╭─ Data for the task

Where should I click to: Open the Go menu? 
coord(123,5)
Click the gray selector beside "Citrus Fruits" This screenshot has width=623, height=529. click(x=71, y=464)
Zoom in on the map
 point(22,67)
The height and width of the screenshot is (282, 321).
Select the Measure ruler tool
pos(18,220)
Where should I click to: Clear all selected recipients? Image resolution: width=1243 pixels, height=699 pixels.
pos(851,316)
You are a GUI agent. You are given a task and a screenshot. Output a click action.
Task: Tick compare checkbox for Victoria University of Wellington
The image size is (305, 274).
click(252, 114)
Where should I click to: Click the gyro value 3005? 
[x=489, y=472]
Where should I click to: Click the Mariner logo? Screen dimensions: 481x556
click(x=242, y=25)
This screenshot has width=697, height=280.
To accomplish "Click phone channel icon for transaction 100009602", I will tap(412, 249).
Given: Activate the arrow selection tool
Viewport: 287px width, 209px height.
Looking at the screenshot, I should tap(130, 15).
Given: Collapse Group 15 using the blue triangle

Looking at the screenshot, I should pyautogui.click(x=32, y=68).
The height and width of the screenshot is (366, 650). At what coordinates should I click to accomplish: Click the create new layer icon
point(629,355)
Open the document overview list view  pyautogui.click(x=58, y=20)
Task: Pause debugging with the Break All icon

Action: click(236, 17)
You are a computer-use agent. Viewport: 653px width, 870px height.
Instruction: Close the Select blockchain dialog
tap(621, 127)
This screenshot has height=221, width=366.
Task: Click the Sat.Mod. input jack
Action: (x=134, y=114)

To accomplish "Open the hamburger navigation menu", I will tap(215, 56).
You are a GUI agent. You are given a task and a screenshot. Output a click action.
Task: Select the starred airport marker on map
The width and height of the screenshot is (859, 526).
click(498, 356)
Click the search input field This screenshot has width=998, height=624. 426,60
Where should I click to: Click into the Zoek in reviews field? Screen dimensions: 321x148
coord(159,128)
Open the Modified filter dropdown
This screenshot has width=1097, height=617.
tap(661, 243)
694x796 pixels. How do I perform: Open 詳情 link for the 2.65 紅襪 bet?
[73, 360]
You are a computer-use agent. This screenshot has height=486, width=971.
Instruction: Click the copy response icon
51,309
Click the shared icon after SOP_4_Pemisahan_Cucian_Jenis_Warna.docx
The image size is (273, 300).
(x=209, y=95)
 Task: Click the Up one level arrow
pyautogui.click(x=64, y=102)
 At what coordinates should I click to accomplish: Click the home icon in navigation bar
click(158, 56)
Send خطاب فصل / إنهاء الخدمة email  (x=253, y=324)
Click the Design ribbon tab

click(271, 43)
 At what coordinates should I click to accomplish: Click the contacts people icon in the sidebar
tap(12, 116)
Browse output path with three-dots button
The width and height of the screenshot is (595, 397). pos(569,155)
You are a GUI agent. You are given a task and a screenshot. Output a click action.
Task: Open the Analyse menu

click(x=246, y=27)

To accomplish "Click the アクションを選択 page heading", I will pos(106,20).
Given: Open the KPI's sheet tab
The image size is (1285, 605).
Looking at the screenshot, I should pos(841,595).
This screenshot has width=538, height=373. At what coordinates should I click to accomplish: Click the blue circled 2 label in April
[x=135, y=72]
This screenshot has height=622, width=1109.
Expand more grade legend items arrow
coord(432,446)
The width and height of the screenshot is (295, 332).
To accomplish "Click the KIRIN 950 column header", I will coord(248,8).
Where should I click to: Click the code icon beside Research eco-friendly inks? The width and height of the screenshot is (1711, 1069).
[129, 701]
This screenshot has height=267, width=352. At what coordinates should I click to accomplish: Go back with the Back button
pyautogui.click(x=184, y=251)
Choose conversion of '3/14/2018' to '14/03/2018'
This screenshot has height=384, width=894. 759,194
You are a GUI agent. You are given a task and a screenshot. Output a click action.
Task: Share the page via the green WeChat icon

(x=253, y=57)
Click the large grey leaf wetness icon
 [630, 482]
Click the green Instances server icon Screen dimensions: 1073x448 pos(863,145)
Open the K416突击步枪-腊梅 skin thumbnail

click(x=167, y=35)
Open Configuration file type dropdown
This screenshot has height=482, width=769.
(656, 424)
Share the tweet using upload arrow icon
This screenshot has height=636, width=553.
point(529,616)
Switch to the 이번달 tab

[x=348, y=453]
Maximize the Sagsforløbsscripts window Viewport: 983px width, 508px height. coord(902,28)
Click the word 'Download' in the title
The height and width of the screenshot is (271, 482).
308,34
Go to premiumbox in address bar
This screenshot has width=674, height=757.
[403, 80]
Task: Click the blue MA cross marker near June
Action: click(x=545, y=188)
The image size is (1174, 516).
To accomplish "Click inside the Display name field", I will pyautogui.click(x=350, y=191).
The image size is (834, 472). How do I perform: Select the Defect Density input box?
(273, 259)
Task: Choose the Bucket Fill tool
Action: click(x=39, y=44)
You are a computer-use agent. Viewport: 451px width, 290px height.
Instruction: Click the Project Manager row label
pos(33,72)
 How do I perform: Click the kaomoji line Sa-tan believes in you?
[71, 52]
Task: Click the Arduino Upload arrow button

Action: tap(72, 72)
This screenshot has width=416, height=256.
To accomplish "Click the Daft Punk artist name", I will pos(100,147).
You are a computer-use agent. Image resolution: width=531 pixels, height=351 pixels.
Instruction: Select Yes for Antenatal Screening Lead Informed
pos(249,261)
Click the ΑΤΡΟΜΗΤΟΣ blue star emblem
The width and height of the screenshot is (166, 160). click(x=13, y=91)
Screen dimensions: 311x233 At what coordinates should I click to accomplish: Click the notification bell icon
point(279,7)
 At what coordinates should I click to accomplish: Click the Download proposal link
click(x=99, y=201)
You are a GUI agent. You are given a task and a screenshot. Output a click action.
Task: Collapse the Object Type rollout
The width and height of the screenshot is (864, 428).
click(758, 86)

╰─

_Written problem:_ Rewrite all of the records, changing every "Where should I click to" to "Where do I click to" and leaving everything else as it is.

_Correct output:_
Where do I click to: Open the Go menu? 
coord(123,5)
Click the gray selector beside "Citrus Fruits" This screenshot has width=623, height=529. click(x=71, y=464)
Zoom in on the map
 point(22,67)
The height and width of the screenshot is (282, 321).
Select the Measure ruler tool
pos(18,220)
Where do I click to: Clear all selected recipients? Image resolution: width=1243 pixels, height=699 pixels.
pos(851,316)
You are a GUI agent. You are given a task and a screenshot. Output a click action.
Task: Tick compare checkbox for Victoria University of Wellington
The image size is (305, 274).
click(252, 114)
Where do I click to: Click the gyro value 3005? 
[x=489, y=472]
Where do I click to: Click the Mariner logo? Screen dimensions: 481x556
click(x=242, y=25)
This screenshot has width=697, height=280.
To accomplish "Click phone channel icon for transaction 100009602", I will tap(412, 249).
Given: Activate the arrow selection tool
Viewport: 287px width, 209px height.
Looking at the screenshot, I should tap(130, 15).
Given: Collapse Group 15 using the blue triangle

Looking at the screenshot, I should pyautogui.click(x=32, y=68).
The height and width of the screenshot is (366, 650). At what coordinates should I click to accomplish: Click the create new layer icon
point(629,355)
Open the document overview list view  pyautogui.click(x=58, y=20)
Task: Pause debugging with the Break All icon

Action: click(236, 17)
You are a computer-use agent. Viewport: 653px width, 870px height.
Instruction: Close the Select blockchain dialog
tap(621, 127)
This screenshot has height=221, width=366.
Task: Click the Sat.Mod. input jack
Action: (x=134, y=114)

To accomplish "Open the hamburger navigation menu", I will tap(215, 56).
You are a GUI agent. You are given a task and a screenshot. Output a click action.
Task: Select the starred airport marker on map
The width and height of the screenshot is (859, 526).
click(498, 356)
Click the search input field This screenshot has width=998, height=624. 426,60
Where do I click to: Click into the Zoek in reviews field? Screen dimensions: 321x148
coord(159,128)
Open the Modified filter dropdown
This screenshot has width=1097, height=617.
tap(661, 243)
694x796 pixels. How do I perform: Open 詳情 link for the 2.65 紅襪 bet?
[73, 360]
You are a computer-use agent. This screenshot has height=486, width=971.
Instruction: Click the copy response icon
51,309
Click the shared icon after SOP_4_Pemisahan_Cucian_Jenis_Warna.docx
The image size is (273, 300).
(x=209, y=95)
 Task: Click the Up one level arrow
pyautogui.click(x=64, y=102)
 At what coordinates should I click to accomplish: Click the home icon in navigation bar
click(158, 56)
Send خطاب فصل / إنهاء الخدمة email  (x=253, y=324)
Click the Design ribbon tab

click(271, 43)
 At what coordinates should I click to accomplish: Click the contacts people icon in the sidebar
tap(12, 116)
Browse output path with three-dots button
The width and height of the screenshot is (595, 397). pos(569,155)
You are a GUI agent. You are given a task and a screenshot. Output a click action.
Task: Open the Analyse menu

click(x=246, y=27)

To accomplish "Click the アクションを選択 page heading", I will pos(106,20).
Given: Open the KPI's sheet tab
The image size is (1285, 605).
Looking at the screenshot, I should pos(841,595).
This screenshot has width=538, height=373. At what coordinates should I click to accomplish: Click the blue circled 2 label in April
[x=135, y=72]
This screenshot has height=622, width=1109.
Expand more grade legend items arrow
coord(432,446)
The width and height of the screenshot is (295, 332).
To accomplish "Click the KIRIN 950 column header", I will coord(248,8).
Where do I click to: Click the code icon beside Research eco-friendly inks? The width and height of the screenshot is (1711, 1069).
[129, 701]
This screenshot has height=267, width=352. At what coordinates should I click to accomplish: Go back with the Back button
pyautogui.click(x=184, y=251)
Choose conversion of '3/14/2018' to '14/03/2018'
This screenshot has height=384, width=894. 759,194
You are a GUI agent. You are given a task and a screenshot. Output a click action.
Task: Share the page via the green WeChat icon

(x=253, y=57)
Click the large grey leaf wetness icon
 [630, 482]
Click the green Instances server icon Screen dimensions: 1073x448 pos(863,145)
Open the K416突击步枪-腊梅 skin thumbnail

click(x=167, y=35)
Open Configuration file type dropdown
This screenshot has height=482, width=769.
(656, 424)
Share the tweet using upload arrow icon
This screenshot has height=636, width=553.
point(529,616)
Switch to the 이번달 tab

[x=348, y=453]
Maximize the Sagsforløbsscripts window Viewport: 983px width, 508px height. coord(902,28)
Click the word 'Download' in the title
The height and width of the screenshot is (271, 482).
308,34
Go to premiumbox in address bar
This screenshot has width=674, height=757.
[403, 80]
Task: Click the blue MA cross marker near June
Action: click(x=545, y=188)
The image size is (1174, 516).
To accomplish "Click inside the Display name field", I will pyautogui.click(x=350, y=191).
The image size is (834, 472). How do I perform: Select the Defect Density input box?
(273, 259)
Task: Choose the Bucket Fill tool
Action: click(x=39, y=44)
You are a computer-use agent. Viewport: 451px width, 290px height.
Instruction: Click the Project Manager row label
pos(33,72)
 How do I perform: Click the kaomoji line Sa-tan believes in you?
[71, 52]
Task: Click the Arduino Upload arrow button

Action: tap(72, 72)
This screenshot has width=416, height=256.
To accomplish "Click the Daft Punk artist name", I will pos(100,147).
You are a computer-use agent. Image resolution: width=531 pixels, height=351 pixels.
Instruction: Select Yes for Antenatal Screening Lead Informed
pos(249,261)
Click the ΑΤΡΟΜΗΤΟΣ blue star emblem
The width and height of the screenshot is (166, 160). click(x=13, y=91)
Screen dimensions: 311x233 At what coordinates should I click to accomplish: Click the notification bell icon
point(279,7)
 At what coordinates should I click to accomplish: Click the Download proposal link
click(x=99, y=201)
You are a GUI agent. You are given a task and a screenshot. Output a click action.
Task: Collapse the Object Type rollout
The width and height of the screenshot is (864, 428).
click(758, 86)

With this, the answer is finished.